Hut site, Meggagh, Co. Clare
Co. Clare |
Settlement Sites
On a west-facing pasture slope in Meggagh, County Clare, the grass has been quietly covering its secrets for centuries.
Beneath the turf, a low stony bank traces the outline of a subcircular hut, its interior just three and a half metres across, its outer edge extending to seven metres. The bank itself survives to only about sixty centimetres on its exterior face and a fraction of that on the inside, so there is no dramatic wall to photograph, no tower to silhouette against the sky. What remains is a subtle earthwork, the kind that rewards a careful eye rather than a casual glance.

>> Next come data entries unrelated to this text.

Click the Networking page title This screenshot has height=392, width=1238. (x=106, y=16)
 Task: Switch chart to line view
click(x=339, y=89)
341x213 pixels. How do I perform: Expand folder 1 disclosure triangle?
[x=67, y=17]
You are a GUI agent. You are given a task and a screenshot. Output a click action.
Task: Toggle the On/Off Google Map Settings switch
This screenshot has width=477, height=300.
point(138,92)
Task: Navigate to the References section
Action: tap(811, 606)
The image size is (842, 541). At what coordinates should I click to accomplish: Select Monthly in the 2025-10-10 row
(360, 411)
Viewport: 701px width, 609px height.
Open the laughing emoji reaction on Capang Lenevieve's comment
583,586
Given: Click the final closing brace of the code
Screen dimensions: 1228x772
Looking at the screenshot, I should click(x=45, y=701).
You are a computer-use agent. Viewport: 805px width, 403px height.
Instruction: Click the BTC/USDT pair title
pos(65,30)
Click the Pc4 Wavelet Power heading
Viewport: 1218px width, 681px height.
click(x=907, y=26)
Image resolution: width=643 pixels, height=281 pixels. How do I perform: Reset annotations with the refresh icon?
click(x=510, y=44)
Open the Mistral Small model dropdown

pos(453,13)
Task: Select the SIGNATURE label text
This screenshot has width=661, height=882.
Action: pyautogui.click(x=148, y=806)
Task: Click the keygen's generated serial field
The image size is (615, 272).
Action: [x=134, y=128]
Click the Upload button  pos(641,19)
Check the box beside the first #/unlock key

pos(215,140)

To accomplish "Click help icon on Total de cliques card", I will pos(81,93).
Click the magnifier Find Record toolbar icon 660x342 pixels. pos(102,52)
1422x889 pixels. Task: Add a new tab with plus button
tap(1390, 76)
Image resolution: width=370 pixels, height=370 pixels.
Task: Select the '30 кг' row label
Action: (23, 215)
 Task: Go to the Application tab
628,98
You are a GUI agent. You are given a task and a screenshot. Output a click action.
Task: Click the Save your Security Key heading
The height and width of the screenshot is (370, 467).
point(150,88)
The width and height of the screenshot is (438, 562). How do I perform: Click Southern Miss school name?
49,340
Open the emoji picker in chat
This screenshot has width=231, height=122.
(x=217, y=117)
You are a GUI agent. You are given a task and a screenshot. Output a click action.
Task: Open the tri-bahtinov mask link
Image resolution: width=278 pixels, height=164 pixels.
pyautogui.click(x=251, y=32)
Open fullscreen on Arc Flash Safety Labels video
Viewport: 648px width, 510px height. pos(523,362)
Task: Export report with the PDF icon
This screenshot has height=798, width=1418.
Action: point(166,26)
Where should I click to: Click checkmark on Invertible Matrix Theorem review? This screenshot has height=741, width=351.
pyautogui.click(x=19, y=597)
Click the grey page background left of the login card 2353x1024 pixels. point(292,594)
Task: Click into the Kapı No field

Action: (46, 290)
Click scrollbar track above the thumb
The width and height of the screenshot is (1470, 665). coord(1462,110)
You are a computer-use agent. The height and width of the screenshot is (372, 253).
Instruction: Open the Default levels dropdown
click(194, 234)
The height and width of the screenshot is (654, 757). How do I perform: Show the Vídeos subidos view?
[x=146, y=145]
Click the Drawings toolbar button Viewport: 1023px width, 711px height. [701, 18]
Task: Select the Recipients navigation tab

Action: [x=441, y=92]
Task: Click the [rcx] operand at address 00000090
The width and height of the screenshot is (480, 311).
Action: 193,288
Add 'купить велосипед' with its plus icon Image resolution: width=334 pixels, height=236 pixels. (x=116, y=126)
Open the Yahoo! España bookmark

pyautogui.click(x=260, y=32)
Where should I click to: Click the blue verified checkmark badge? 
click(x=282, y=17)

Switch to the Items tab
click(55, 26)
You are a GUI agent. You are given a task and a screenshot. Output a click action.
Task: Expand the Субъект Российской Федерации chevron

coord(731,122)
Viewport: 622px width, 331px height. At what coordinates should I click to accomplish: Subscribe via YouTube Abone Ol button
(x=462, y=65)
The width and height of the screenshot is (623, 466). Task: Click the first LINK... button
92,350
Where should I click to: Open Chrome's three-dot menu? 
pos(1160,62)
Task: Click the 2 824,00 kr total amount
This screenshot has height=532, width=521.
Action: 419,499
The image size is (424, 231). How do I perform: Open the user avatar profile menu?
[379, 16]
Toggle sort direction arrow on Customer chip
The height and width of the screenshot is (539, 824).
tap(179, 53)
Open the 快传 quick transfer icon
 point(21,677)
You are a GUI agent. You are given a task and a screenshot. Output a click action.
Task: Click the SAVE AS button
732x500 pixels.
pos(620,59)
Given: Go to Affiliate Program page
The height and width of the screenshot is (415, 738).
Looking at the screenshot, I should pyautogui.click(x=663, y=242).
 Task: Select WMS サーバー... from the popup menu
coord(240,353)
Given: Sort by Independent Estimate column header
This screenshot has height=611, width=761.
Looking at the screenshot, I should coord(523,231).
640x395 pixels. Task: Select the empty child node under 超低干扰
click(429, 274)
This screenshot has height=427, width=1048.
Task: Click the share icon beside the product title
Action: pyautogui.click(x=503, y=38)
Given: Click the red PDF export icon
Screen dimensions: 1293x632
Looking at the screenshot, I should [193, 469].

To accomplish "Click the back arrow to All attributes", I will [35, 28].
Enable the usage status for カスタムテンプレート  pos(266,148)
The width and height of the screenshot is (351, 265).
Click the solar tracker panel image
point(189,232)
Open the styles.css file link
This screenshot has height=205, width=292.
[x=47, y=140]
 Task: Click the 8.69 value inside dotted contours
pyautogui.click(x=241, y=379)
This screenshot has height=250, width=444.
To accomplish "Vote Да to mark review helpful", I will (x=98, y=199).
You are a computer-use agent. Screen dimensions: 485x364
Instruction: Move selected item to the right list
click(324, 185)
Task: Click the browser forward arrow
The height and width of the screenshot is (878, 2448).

The site sits within a small cluster of related remains that together suggest sustained early medieval activity in this corner of Clare. About thirty-one metres to the north lies a cashel, a type of stone-walled enclosure typically associated with early Irish farming settlements, where a household and its livestock would have been protected within a roughly circular boundary. Roughly fifty-seven metres to the west is a souterrain, an underground stone-lined passage or chamber that early medieval communities used for storage and possibly as a refuge. The hut itself was likely a domestic structure within or near this wider settlement. At some point after the hut fell out of use, a field wall was built across its northern and eastern edges, the new boundary of a later agricultural landscape cutting through the footprint of an older one, with no apparent interest in what lay beneath.